### Dataset records ###
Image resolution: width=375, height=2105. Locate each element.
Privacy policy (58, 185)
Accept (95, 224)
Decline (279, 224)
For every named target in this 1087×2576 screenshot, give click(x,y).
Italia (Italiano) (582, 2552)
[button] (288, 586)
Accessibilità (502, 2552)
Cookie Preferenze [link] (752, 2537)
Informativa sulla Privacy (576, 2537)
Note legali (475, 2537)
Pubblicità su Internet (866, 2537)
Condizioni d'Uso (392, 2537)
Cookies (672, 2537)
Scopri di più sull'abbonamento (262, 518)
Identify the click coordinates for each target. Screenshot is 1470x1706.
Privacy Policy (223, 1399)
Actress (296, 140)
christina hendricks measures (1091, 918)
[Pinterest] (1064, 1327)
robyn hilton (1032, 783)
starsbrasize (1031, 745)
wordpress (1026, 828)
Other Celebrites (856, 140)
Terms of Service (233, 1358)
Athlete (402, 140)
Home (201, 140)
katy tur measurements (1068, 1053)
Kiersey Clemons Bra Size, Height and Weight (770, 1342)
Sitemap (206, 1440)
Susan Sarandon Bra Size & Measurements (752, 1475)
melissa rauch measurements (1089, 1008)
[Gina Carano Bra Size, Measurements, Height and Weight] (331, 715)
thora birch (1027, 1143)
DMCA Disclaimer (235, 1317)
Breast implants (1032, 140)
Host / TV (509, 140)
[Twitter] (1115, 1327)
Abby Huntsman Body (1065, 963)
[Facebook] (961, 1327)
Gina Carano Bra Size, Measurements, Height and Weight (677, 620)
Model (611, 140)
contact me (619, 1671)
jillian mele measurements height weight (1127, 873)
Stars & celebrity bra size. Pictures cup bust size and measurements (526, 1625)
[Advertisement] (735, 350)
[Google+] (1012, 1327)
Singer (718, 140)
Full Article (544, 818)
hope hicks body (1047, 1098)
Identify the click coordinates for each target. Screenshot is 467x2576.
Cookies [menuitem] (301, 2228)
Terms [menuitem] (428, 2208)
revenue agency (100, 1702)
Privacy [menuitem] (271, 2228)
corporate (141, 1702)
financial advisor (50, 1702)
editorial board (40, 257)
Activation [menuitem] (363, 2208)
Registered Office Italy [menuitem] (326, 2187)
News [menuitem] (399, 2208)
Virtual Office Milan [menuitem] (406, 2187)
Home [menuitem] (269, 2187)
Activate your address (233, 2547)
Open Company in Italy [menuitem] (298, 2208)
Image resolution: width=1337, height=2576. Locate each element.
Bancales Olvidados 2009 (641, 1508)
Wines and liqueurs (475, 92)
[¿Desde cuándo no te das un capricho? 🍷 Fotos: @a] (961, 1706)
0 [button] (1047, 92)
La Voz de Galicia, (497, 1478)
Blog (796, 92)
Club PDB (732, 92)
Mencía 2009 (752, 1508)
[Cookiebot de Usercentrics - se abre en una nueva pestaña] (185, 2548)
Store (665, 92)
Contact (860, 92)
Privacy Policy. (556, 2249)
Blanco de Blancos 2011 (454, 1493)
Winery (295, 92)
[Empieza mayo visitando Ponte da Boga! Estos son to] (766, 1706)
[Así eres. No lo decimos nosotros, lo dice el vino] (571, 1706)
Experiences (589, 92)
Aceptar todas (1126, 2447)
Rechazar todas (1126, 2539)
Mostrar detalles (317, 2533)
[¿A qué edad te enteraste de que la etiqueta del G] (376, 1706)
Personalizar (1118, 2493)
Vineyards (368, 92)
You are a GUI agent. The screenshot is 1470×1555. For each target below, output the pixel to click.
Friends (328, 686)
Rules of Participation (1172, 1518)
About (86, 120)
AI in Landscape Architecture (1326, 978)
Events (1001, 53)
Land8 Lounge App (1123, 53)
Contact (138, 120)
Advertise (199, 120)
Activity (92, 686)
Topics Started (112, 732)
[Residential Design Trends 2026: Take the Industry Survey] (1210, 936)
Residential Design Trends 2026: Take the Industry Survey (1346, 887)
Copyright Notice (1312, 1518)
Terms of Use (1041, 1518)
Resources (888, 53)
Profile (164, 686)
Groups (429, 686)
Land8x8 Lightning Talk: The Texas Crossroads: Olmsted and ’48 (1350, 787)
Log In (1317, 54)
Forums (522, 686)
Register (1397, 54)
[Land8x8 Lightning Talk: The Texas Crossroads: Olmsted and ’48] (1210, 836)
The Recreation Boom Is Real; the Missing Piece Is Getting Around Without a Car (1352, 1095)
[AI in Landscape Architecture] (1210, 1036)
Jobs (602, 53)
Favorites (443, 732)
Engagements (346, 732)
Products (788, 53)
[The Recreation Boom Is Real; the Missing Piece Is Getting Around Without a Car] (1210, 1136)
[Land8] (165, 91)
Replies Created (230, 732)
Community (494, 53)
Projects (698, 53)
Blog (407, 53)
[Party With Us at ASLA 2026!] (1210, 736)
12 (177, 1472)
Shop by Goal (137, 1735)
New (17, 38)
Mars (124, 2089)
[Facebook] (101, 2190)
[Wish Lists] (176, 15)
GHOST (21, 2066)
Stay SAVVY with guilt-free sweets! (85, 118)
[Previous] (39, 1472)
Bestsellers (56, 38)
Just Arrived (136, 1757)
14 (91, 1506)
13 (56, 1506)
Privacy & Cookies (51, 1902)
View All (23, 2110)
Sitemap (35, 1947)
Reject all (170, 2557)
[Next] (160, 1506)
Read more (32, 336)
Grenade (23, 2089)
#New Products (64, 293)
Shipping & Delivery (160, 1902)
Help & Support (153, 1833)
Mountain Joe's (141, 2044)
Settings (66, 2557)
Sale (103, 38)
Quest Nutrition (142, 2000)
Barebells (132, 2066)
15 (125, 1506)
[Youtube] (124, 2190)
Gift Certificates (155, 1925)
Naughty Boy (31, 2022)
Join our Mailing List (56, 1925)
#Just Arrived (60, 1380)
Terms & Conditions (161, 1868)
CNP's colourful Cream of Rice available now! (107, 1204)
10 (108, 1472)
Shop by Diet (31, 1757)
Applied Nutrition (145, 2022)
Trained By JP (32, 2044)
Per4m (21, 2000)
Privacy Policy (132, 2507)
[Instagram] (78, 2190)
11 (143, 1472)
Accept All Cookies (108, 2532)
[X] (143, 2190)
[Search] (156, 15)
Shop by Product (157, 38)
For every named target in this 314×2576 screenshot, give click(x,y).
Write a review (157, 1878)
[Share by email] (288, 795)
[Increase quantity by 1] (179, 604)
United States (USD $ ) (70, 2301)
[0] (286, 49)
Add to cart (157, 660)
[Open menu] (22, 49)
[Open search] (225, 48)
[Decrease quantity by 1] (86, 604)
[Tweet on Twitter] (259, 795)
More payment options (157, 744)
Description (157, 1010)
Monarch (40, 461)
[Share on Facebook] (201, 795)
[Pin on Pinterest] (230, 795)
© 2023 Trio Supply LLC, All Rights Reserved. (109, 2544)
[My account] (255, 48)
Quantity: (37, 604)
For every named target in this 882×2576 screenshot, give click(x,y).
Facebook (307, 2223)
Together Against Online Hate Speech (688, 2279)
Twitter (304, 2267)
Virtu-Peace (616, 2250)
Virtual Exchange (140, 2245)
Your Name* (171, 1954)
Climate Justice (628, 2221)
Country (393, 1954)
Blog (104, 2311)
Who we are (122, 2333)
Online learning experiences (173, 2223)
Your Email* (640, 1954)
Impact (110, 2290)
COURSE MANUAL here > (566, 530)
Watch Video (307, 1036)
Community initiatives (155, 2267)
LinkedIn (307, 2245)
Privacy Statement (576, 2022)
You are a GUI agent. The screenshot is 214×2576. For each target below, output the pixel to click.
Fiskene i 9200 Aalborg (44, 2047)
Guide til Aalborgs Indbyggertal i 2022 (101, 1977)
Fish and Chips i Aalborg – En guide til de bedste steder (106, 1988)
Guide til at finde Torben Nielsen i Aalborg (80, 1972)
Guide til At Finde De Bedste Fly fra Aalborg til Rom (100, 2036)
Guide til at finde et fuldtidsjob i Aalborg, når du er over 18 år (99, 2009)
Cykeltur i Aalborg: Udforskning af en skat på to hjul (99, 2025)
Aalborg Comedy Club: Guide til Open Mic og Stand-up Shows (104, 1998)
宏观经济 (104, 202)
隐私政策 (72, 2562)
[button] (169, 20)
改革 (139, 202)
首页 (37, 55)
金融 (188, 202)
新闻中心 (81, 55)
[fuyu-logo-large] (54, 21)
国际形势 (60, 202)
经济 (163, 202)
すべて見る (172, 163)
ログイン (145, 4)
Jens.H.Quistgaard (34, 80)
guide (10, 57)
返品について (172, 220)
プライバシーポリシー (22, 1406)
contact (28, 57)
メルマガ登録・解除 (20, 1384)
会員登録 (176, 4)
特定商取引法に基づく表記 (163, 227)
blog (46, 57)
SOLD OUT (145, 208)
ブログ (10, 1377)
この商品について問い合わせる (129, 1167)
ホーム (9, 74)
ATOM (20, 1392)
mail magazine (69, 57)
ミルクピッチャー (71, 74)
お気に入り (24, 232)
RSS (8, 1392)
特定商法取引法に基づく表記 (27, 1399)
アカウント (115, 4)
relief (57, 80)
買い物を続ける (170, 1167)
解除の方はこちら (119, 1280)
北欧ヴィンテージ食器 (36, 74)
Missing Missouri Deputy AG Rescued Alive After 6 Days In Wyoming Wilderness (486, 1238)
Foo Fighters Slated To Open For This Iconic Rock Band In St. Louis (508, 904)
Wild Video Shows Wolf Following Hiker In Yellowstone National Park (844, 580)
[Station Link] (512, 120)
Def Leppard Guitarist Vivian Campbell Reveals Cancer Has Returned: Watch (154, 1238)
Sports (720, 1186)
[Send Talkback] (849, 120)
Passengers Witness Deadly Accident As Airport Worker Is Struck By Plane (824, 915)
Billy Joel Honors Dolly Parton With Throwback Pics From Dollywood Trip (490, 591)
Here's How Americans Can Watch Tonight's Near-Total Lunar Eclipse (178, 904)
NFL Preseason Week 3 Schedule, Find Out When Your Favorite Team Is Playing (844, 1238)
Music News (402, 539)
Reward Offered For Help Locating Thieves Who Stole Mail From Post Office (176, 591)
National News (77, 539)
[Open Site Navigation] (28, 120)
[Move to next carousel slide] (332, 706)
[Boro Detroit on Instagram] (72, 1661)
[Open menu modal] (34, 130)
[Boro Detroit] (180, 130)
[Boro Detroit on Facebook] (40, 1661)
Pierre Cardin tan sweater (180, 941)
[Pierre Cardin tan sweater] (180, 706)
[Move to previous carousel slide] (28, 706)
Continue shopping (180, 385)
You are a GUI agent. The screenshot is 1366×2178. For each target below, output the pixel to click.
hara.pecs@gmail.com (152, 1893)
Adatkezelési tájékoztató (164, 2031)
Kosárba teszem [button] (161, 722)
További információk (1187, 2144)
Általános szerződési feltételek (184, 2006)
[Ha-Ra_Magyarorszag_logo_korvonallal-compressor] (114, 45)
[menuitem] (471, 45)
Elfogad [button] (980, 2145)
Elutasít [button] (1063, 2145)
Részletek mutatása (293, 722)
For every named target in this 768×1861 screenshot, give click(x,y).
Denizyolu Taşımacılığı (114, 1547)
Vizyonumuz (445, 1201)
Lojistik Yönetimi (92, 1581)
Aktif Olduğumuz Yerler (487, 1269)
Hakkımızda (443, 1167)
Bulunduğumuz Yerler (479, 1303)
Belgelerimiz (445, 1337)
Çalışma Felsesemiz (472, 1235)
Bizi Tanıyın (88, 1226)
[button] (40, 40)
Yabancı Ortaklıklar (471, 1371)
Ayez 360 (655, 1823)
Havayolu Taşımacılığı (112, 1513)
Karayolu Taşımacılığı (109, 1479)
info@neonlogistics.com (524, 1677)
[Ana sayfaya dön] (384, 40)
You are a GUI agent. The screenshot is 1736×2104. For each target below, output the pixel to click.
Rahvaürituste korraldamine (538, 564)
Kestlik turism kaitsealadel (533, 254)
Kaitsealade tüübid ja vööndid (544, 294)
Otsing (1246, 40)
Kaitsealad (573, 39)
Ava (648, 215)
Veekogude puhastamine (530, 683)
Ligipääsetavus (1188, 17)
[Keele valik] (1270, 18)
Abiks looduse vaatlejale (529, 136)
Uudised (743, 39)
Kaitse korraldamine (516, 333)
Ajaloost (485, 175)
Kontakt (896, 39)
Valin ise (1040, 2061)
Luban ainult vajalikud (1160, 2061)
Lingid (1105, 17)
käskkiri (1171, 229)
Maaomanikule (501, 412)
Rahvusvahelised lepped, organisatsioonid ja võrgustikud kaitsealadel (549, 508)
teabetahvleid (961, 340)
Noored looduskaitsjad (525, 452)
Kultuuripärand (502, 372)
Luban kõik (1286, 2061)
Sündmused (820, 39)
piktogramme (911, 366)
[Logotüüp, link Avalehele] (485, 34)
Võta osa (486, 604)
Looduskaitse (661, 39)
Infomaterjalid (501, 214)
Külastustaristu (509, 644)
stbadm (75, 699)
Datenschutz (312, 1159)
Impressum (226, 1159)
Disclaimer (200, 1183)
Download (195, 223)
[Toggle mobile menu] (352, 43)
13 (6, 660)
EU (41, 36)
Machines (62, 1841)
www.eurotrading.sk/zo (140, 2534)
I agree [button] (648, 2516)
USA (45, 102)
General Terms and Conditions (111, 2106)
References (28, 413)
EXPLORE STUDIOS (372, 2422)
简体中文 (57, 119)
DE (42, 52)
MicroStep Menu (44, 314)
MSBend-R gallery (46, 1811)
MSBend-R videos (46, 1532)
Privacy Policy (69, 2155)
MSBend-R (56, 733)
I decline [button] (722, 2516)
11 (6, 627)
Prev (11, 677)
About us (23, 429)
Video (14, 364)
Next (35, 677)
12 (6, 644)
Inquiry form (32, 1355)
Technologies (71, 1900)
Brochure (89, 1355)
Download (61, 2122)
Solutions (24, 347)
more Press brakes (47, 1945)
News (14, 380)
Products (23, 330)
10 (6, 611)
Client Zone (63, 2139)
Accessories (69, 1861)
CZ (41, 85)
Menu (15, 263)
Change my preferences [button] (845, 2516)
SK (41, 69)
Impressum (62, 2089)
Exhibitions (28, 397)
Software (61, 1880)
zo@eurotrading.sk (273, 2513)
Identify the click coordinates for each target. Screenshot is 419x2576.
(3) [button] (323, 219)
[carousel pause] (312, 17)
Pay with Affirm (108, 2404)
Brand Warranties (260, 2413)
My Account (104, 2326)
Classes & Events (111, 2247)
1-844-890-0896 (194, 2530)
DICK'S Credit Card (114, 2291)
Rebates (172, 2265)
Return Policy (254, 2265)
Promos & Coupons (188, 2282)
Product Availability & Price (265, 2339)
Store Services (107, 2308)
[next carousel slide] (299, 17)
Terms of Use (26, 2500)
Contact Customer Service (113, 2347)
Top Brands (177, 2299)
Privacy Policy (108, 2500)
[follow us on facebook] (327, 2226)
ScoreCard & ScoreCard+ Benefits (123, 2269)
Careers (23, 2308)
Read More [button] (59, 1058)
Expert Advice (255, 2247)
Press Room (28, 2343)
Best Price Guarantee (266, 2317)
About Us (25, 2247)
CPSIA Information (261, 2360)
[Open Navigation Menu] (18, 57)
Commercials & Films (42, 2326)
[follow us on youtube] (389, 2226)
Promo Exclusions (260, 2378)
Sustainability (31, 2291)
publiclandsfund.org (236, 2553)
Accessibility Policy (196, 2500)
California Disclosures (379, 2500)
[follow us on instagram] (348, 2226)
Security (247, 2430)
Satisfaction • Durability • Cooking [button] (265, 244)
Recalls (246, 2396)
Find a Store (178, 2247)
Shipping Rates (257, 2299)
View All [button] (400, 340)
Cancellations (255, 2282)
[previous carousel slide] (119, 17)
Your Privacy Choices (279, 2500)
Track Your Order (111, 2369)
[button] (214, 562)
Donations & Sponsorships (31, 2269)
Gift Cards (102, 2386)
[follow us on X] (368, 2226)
###
## Exercise goal
Take the entries above and return only the lines from the one with "Valin ise (1040, 2061)" to the one with "Sündmused (820, 39)", both included, unchanged.

## Response for this exercise
Valin ise (1040, 2061)
Luban ainult vajalikud (1160, 2061)
Lingid (1105, 17)
käskkiri (1171, 229)
Maaomanikule (501, 412)
Rahvusvahelised lepped, organisatsioonid ja võrgustikud kaitsealadel (549, 508)
teabetahvleid (961, 340)
Noored looduskaitsjad (525, 452)
Kultuuripärand (502, 372)
Luban kõik (1286, 2061)
Sündmused (820, 39)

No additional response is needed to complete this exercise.